▶ **抜粋**
7月末、ロシア人の反政府武装組織幹部らがプーチン政権崩壊後のロシアを議論する会合に参加するため来日した。ウクライナ侵攻を機にプーチン政権の基盤が揺らぎ、「次」を見据えた議論が活発になっているが、参加者や会合の取材からはそれぞれの思惑のずれもみえてきた。(国際部・坂井英人)

永田町の衆議院第一議員会館で8月1日に開催された「ロシア後の自由な民族フォーラム」。プーチン政権崩壊後のロシアの国家像や少数民族の分離独立を議論するもので、ロシアの反体制派組織幹部や少数民族の分離独立派などとともに、複数の国会議員やロシア研究者なども参加した。会合はウクライナ侵攻開始後の去年5月にポーランドで第1回が開かれ、これまで欧米で開催されてきたが、今回、第7回が日本で開催された。

■「今、ブリャートが金を稼ぐ主な方法は戦争で死ぬこと」

会合に参加した少数民族代表らは、ロシア国内で彼らがおかれた窮状を訴え、独立を求める声を次々にあげた。

▶ **提供情報**

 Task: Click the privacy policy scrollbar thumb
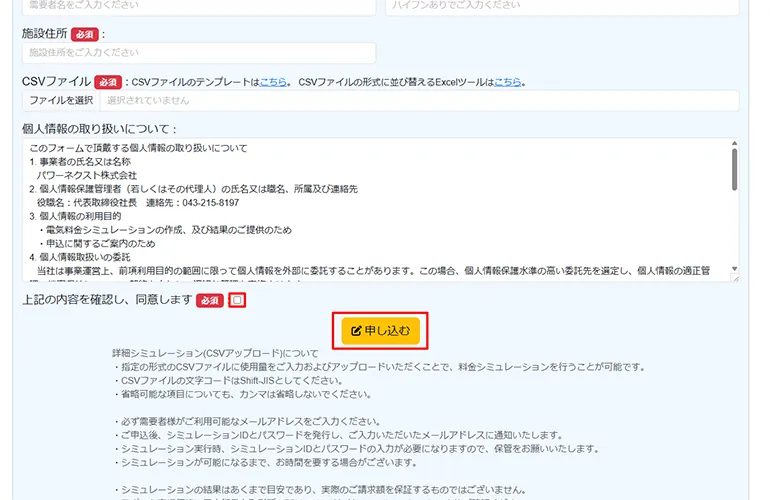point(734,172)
==
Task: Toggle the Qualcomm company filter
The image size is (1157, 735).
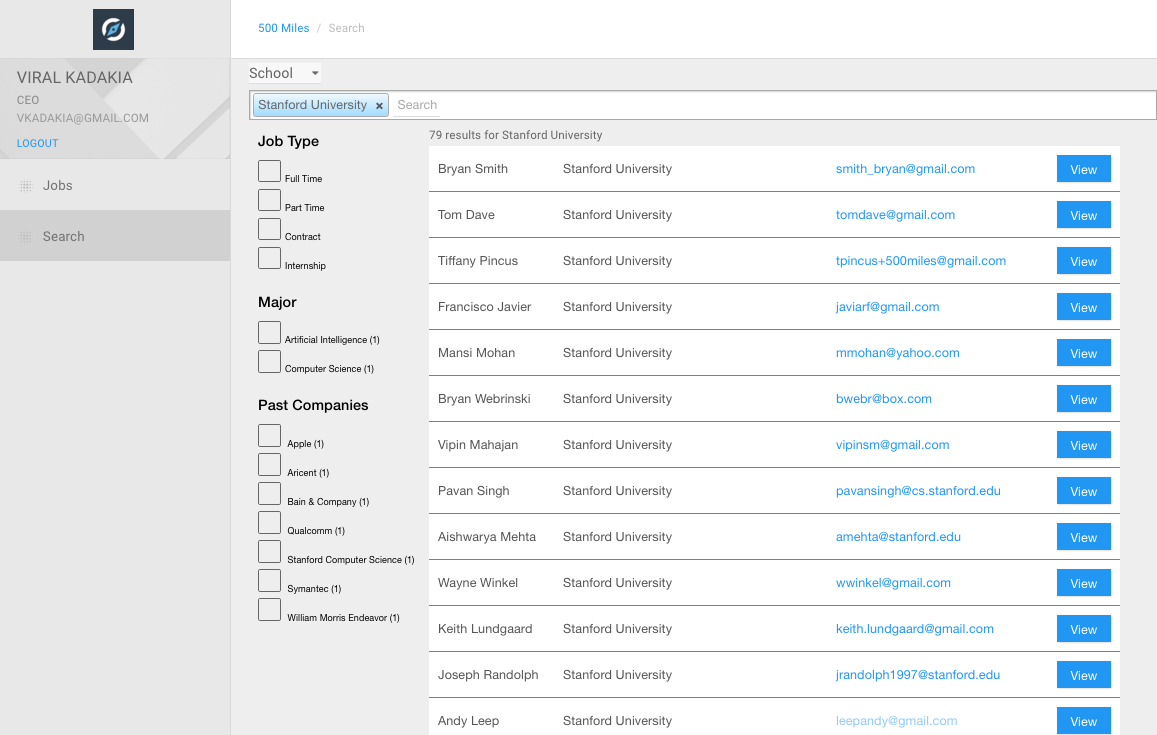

▶ **設問内容**
プーチン政権崩壊後のロシアを議論した会合についての記事を、最後の一文の後から書き継いでもらえますか？

▶ **回答は以下**
ブリャート独立運動組織代表 マリーナ・ハンハラエヴァ氏(※ブリャートはロシア中南部・ブリャート共和国などに暮らすモンゴル系民族)
「あなたたちは今、ブリャートの最後の世代を目にしているのかもしれません」

「ユネスコのデータによると、20年後にはブリャート語は完全に絶滅する可能性があります」

「ロシアのオリガルヒは資源豊かな我々の土地を略奪しています。税金も払わず、我々に残しているのは環境問題だけです。モスクワは我々の資源をすべて奪い取り、我々を貧困に追い込んでいます」

「帝国主義的な戦争が起きた際、(ブリャートは)最前線に送られる『生きた材料』のような扱いをされています」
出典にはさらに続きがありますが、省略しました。